* **EXCERPT TO READ**
Durst, a suspect in the 1982 disappearance of his first wife and the December 2000 murder of author Susan Berman, is charged with killing a 71-year-old neighbor in a rundown apartment house and tossing pieces of the dismembered body in Galveston Bay. He has pleaded not guilty by reason of self-defense/accident.

Criss, who is in the midst of pretrial hearings in the case, confirmed Tuesday that she received a written request from Durst to discharge his lawyers. Criss told Courttv.com that she summoned Durst and the lawyers to the courthouse immediately and urged them to talk out their differences.

"I brought them in. I spoke with Mr. Durst and told him, 'I'd like you to speak with them,'" Criss said. "He did and came back and said he wanted to withdraw."

DeGuerin, one of the most prominent lawyers in Texas, said a sweeping court mandate sent to every lawyer, witness and investigator involved in the case bars him from discussing the letter.

* **DATASET CONTENT**
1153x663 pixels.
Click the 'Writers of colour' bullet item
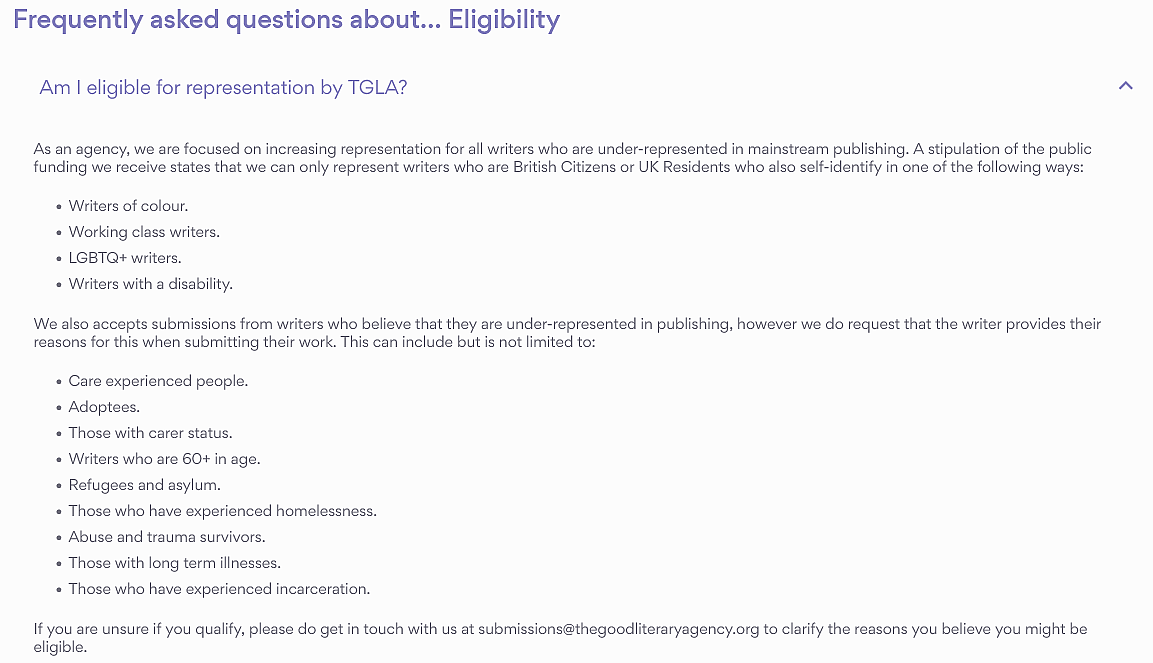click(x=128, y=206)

--

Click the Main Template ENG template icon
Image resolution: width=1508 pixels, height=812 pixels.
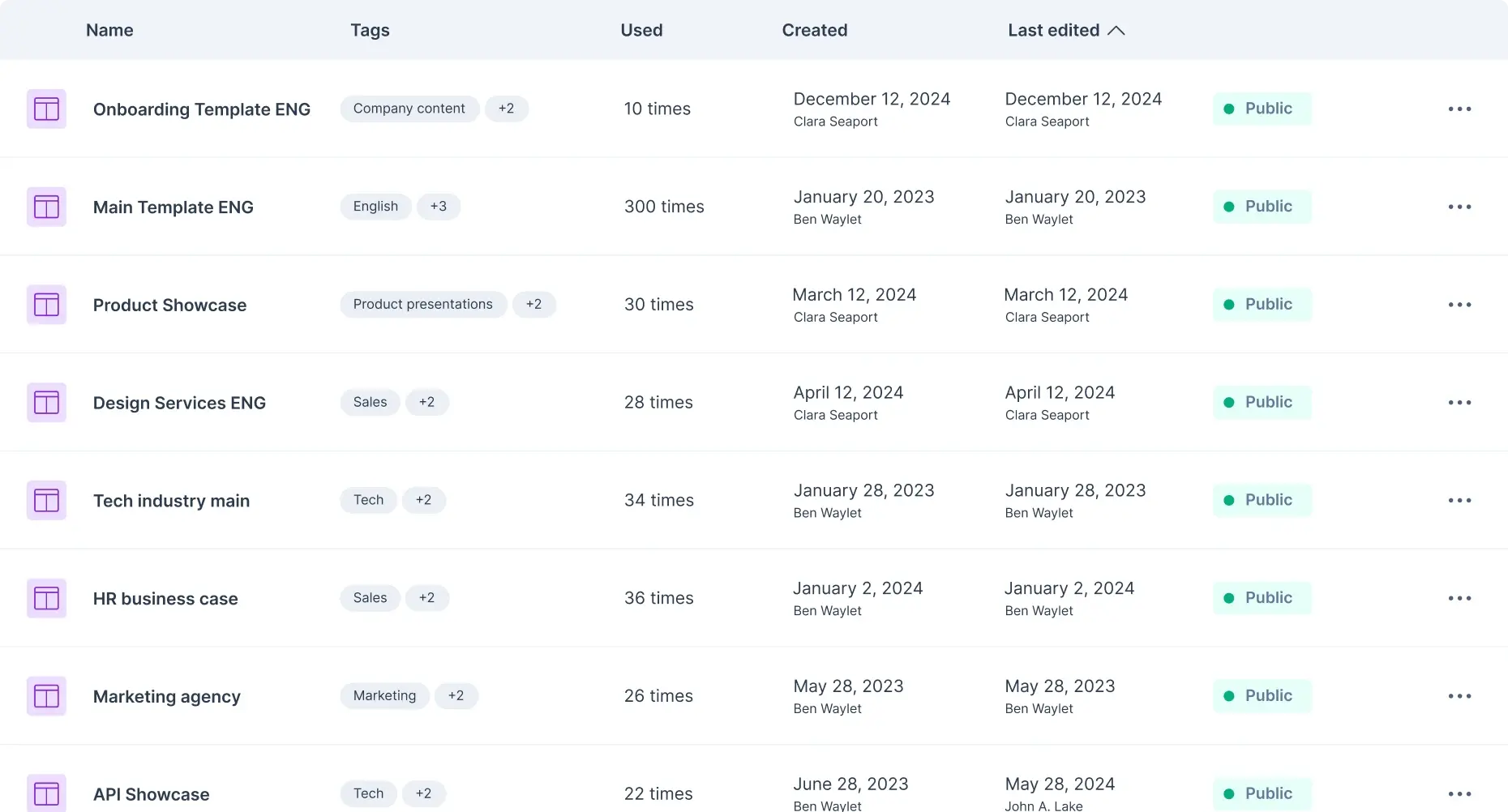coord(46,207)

* **REQUIRED ACTIONS**
A - Using the Durst news excerpt, decide whether each statement agrees with it. Answer yes or no for each, and quote the words that settle it.
(i) Durst has pleaded not guilty by reason of self-defense or accident.
(ii) Criss got a spoken request from Durst to let his lawyers go.
(iii) DeGuerin says a court order keeps him from talking about the letter.
B - Write the next part of the Durst news excerpt, starting after its last sentence.

* **LIST OF ANSWERS**
A -
(i) Yes: "He has pleaded not guilty by reason of self-defense/accident."
(ii) No: "she received a written request from Durst to discharge his lawyers."
(iii) Yes: "a sweeping court mandate sent to every lawyer, witness and investigator involved in the case bars him from discussing the letter."

B -
"I'm under a very strict gag order. I'm not allowed to discuss any aspect of the case," said DeGuerin, who heads up the defense team.

Ramsey downplayed the rift with Durst, saying it was only temporary. He declined to say how it was resolved.  "From our perspective, we can tell you there was a dispute, it was over in a day, it's not uncommon," Ramsey said. "It was a tempest in a teapot for one day and then it was over with."  

According to Durst's letter to the judge, the dispute began with a letter DeGuerin handed him after a court appearance July 11. "I was stunned," Durst said of the correspondence.

In that letter, which begins "Dear Bob," DeGuerin informed his wealthy client that out-of-pocket expenses above and beyond the original retainer had swelled to almost $235,000. He asked Durst to sign an amendment to the original agreement that called for Durst to pay DeGuerin and Ramsey $300,000 more each.

"Under the circumstances, I think it is fair that we ask for additional fees," DeGuerin wrote.

Criss said defendants often get nervous before a trial and question whether they have the right lawyers. "It's not unusual. This happens all the time," she said. "He withdrew it before I could act on it."

The defense asked the court Tuesday to withdraw any documents related to the discharge request from the court's files, according to Criss.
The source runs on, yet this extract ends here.